Understanding disease
The authors demonstrated PRISM’s ability to detect biologically relevant changes by measuring synaptic protein remodeling after treatment with tetrodotoxin (TTX), a compound known to block neuronal activity and trigger compensatory strengthening of synaptic connections. The multiplexed data confirmed coordinated upregulation of specific postsynaptic proteins—findings consistent with earlier studies—but now observed across many protein targets and thousands of synapses in the same samples.
PRISM is now being used to study how knocking out or altering genes associated with neurodevelopmental and psychiatric disorders affects synaptic architecture. Genome sequencing has linked hundreds of genetic variants to conditions such as autism and schizophrenia, but for most variants the mechanisms by which they alter neuronal and synaptic function remain unknown. Multiplexed, high-throughput imaging offers a route to map how specific genetic changes reshape synapse composition and organization.

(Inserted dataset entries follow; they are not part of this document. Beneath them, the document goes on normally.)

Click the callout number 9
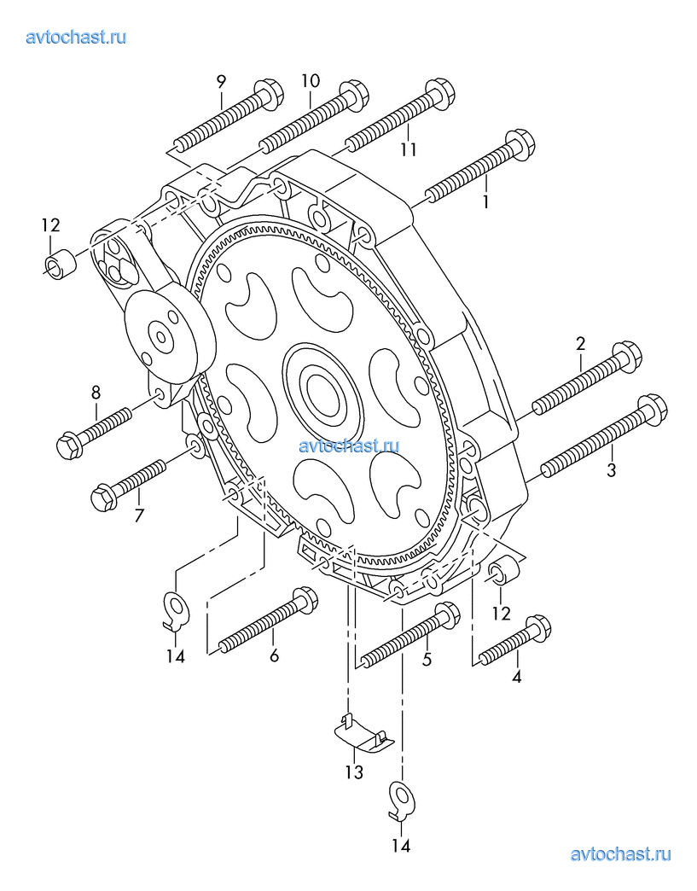click(x=221, y=81)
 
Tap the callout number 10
click(x=311, y=81)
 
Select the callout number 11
click(x=409, y=149)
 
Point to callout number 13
click(x=354, y=772)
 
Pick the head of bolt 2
click(x=625, y=356)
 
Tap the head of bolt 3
click(x=652, y=409)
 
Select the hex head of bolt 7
click(x=104, y=498)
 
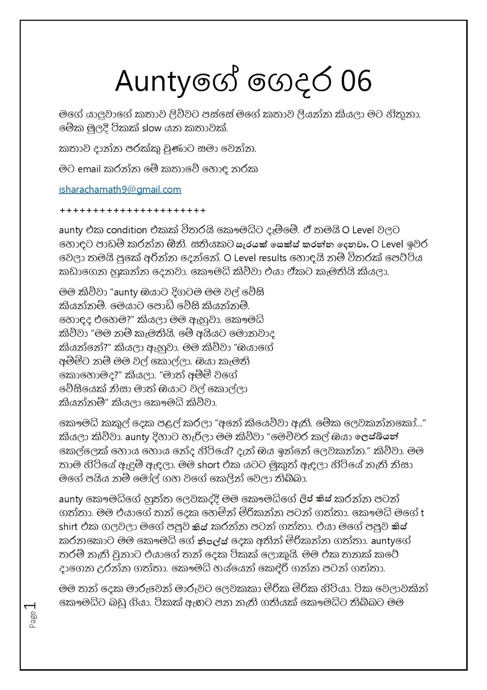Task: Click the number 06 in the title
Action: pyautogui.click(x=355, y=82)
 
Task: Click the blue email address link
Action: pyautogui.click(x=120, y=189)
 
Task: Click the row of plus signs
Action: pyautogui.click(x=132, y=210)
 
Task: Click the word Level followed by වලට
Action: pyautogui.click(x=370, y=230)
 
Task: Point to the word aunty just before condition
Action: pyautogui.click(x=71, y=230)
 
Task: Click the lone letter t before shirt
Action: pyautogui.click(x=422, y=513)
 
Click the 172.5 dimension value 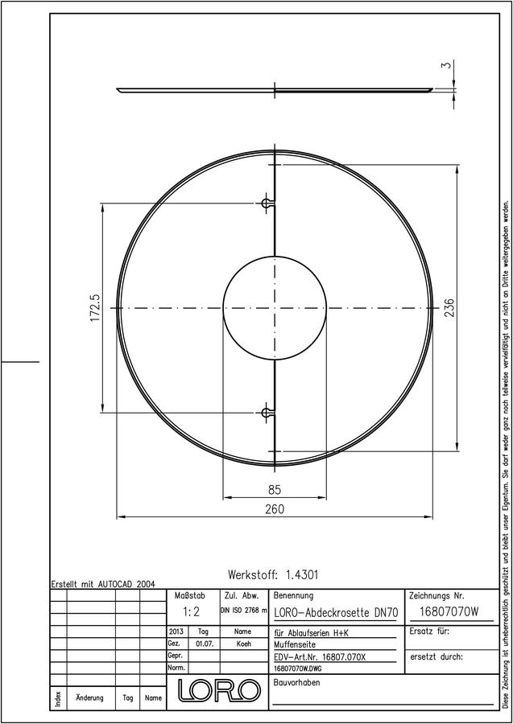(96, 308)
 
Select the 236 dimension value (449, 307)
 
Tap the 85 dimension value (275, 489)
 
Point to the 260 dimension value (275, 509)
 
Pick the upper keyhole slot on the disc (267, 204)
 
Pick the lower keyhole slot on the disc (267, 411)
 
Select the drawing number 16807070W (449, 612)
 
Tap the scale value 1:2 (191, 612)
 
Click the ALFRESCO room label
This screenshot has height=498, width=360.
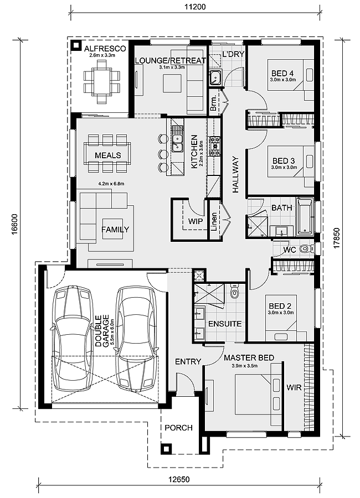pos(105,49)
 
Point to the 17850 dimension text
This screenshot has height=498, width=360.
pos(337,238)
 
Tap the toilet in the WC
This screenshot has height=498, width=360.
pos(305,248)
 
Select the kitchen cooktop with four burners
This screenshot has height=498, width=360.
pos(214,147)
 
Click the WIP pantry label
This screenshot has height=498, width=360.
pos(196,221)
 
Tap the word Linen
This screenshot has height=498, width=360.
pos(214,222)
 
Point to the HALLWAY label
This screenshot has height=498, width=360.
pos(235,174)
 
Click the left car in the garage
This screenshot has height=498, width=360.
pos(71,339)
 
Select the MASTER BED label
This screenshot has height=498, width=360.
pos(249,358)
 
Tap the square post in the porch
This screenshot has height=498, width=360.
pos(166,449)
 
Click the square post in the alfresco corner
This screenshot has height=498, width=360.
pos(76,46)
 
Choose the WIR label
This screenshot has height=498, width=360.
pos(294,388)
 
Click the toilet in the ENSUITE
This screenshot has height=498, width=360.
pos(234,292)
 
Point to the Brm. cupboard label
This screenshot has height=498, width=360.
pos(214,103)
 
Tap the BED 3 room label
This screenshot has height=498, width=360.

“Resolving how genetic variation influences neuronal development, synapse formation, and synaptic function is a central challenge for neuroscience and for understanding the origins of many brain disorders,” Bathe says.

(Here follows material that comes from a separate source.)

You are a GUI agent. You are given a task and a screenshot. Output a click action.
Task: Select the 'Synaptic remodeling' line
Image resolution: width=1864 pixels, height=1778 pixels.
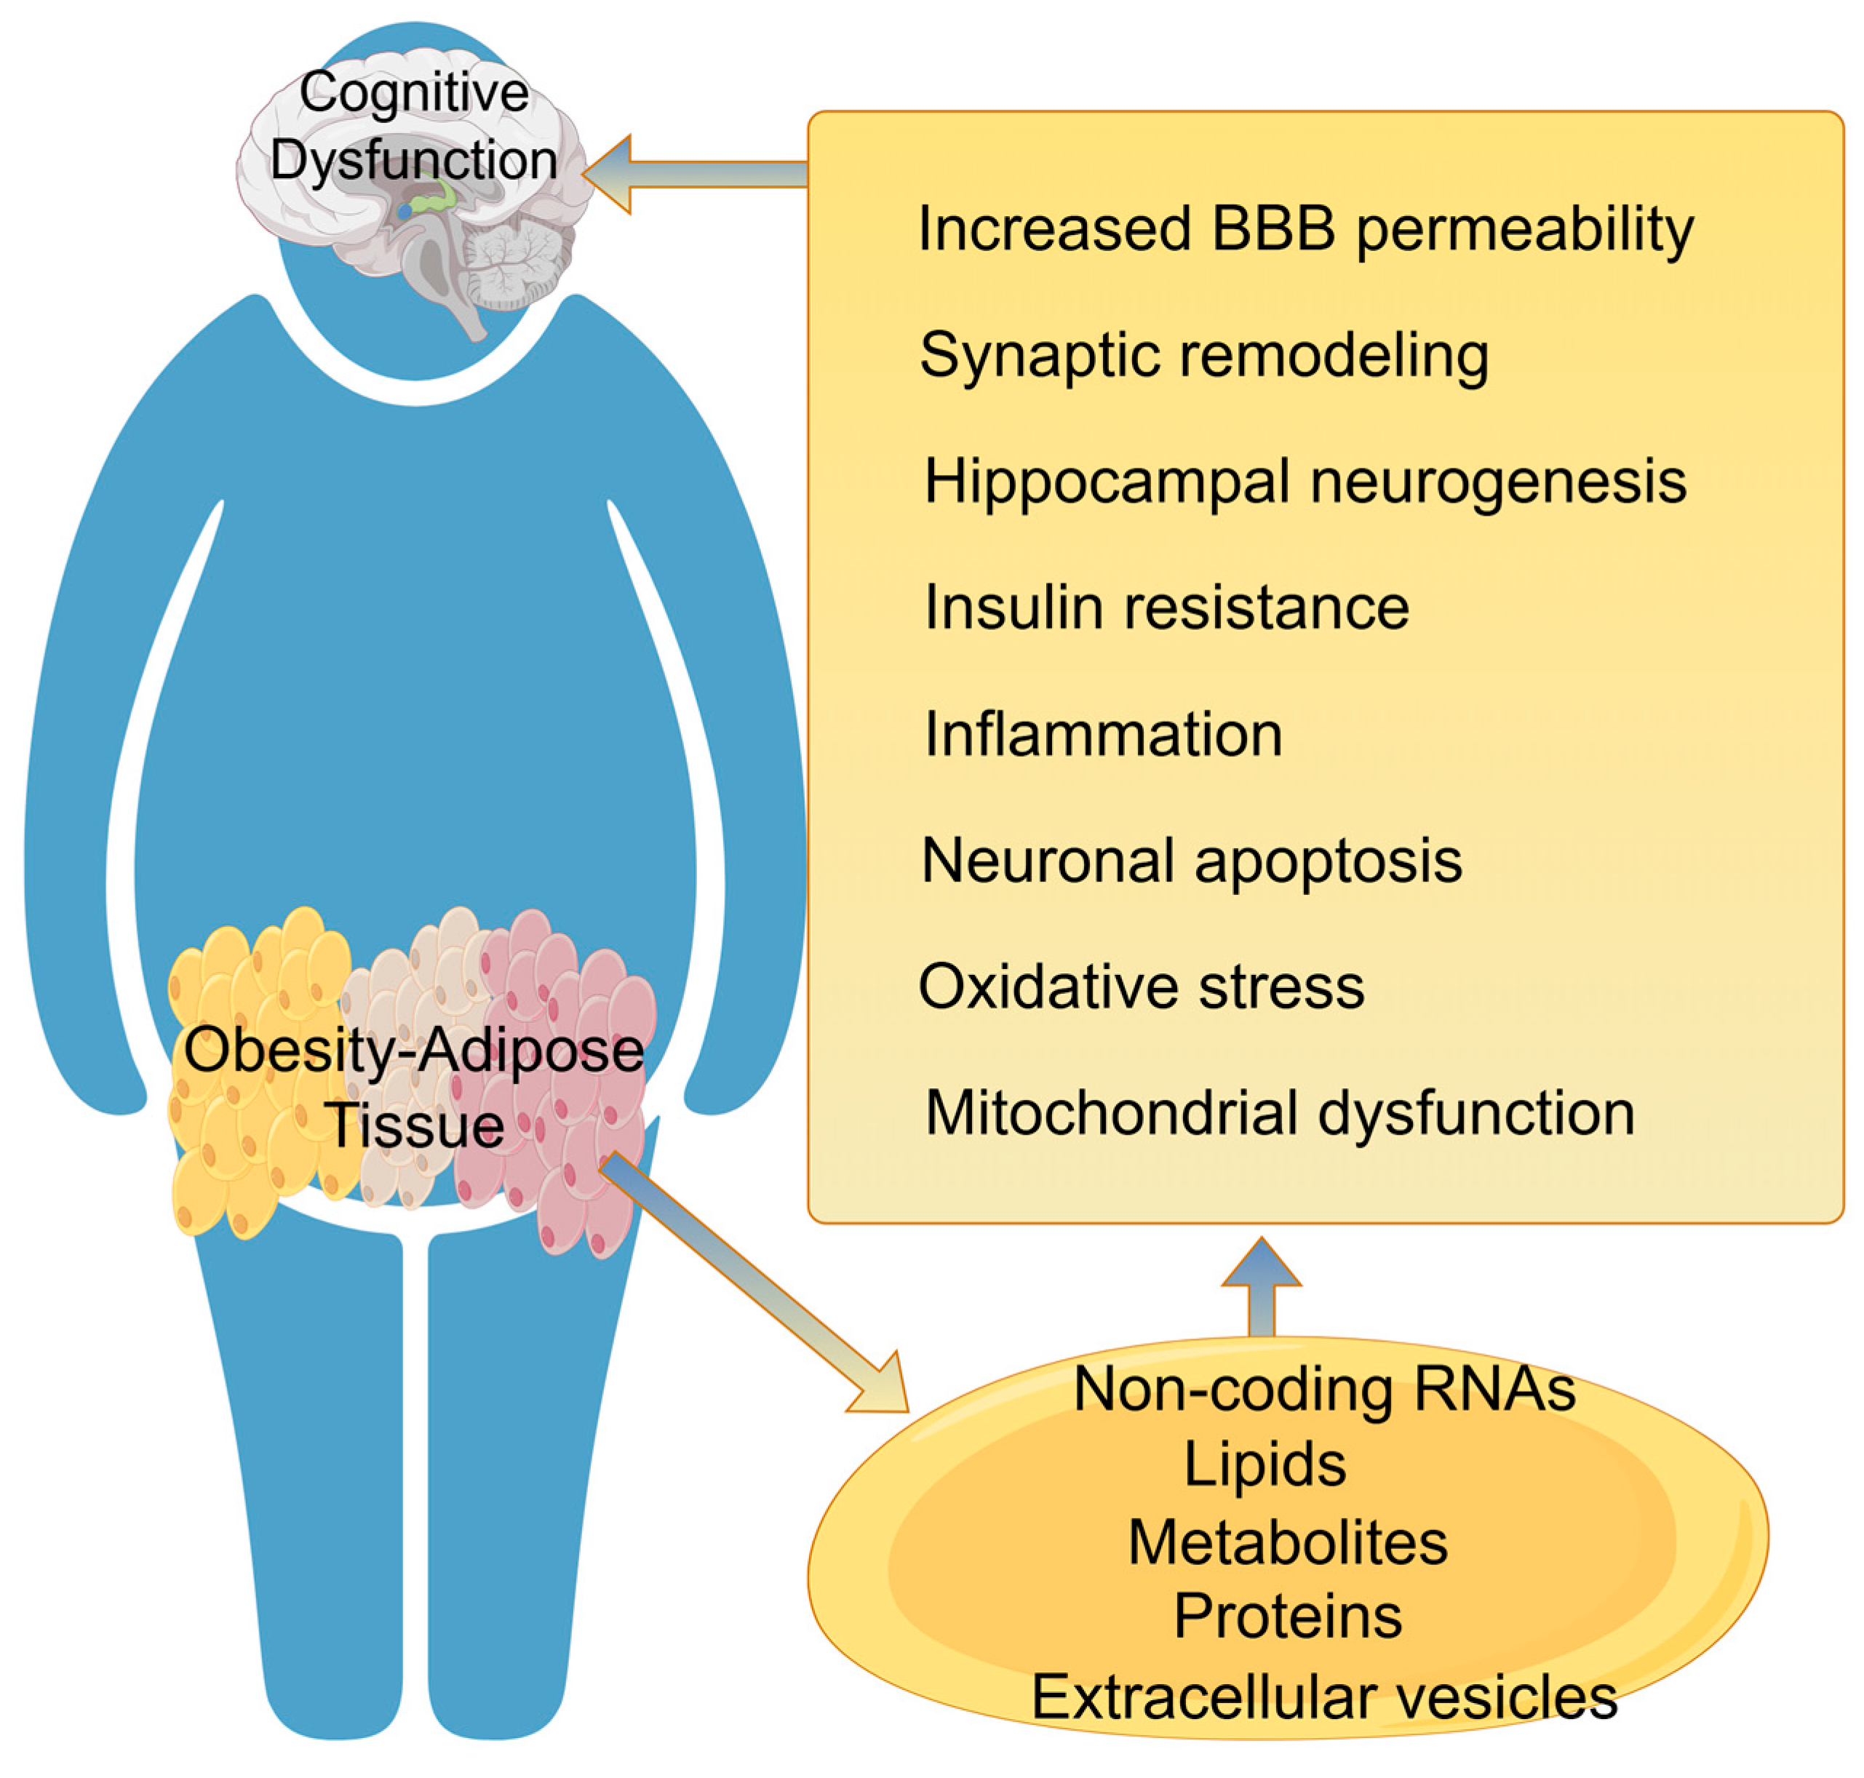click(1203, 356)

Funding: This research was supported by the National Institutes of Health, including the NIH BRAIN Initiative, the National Science Foundation, the Howard Hughes Medical Institute Simons Faculty Scholars Program, Open Philanthropy, the U.S. Army Research Laboratory, the New York Stem Cell Foundation Robertson Award, and the Stanley Center for Psychiatric Research.

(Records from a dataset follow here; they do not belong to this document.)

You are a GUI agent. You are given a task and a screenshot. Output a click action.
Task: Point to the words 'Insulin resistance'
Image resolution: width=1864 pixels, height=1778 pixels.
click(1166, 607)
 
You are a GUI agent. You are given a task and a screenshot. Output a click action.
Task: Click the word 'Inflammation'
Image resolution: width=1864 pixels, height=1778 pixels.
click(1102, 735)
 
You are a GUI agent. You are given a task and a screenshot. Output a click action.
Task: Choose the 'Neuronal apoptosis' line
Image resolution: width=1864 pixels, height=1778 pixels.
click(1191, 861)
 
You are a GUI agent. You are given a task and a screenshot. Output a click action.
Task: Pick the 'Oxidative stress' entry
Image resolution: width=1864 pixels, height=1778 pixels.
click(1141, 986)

Other contributors to the paper include Karen Perez de Arce, Demian Park, Anthony Kulesa, Eike-Christian Wamhoff, Paul Blainey, and Edward Boyden, among others. The study combines methodological advances in nucleic acid-based imaging with large-scale quantitative analysis to enable discovery-driven classification of synapse types and to probe disease-related synaptic changes.
Source:
MIT
Media contact:
Sarah McDonnell – MIT
Image credit:
Syuan-Ming Guo and Li Li.
Original research: Open access. Article title: “Multiplexed and high-throughput neuronal fluorescence imaging with diffusible probes.” Authors: Syuan-Ming Guo, Remi Veneziano, Simon Gordonov, Li Li, Eric Danielson, Karen Perez de Arce, Demian Park, Anthony B. Kulesa, Eike-Christian Wamhoff, Paul C. Blainey, Edward S. Boyden, Jeffrey R. Cottrell & Mark Bathe. Published in Nature Communications.
Abstract
Synapses contain hundreds of distinct proteins whose heterogeneous expression patterns determine synaptic plasticity and signal transmission relevant to a range of diseases. The authors use diffusible nucleic acid imaging probes to profile neuronal synapses by combining multiplexed confocal and super-resolution microscopy. Confocal imaging employs high-affinity locked nucleic acid probes that reversibly bind to antibody- or peptide-conjugated oligonucleotides, enabling rapid, quantitative imaging. Super-resolution PAINT imaging of the same targets uses low-affinity DNA probes to resolve nanometer-scale protein organization across multiple targets. This platform allows quantitative analysis of thousands of synapses in culture to identify putative synaptic subtypes and co-localization patterns from a dozen proteins. Applying the method to neurons subjected to activity blockade reveals coordinated upregulation of postsynaptic proteins such as PSD-95, SHANK3, and Homer-1b/c, and increased correlation between markers in active and synaptic vesicle zones, illustrating the method’s ability to detect coordinated synaptic remodeling.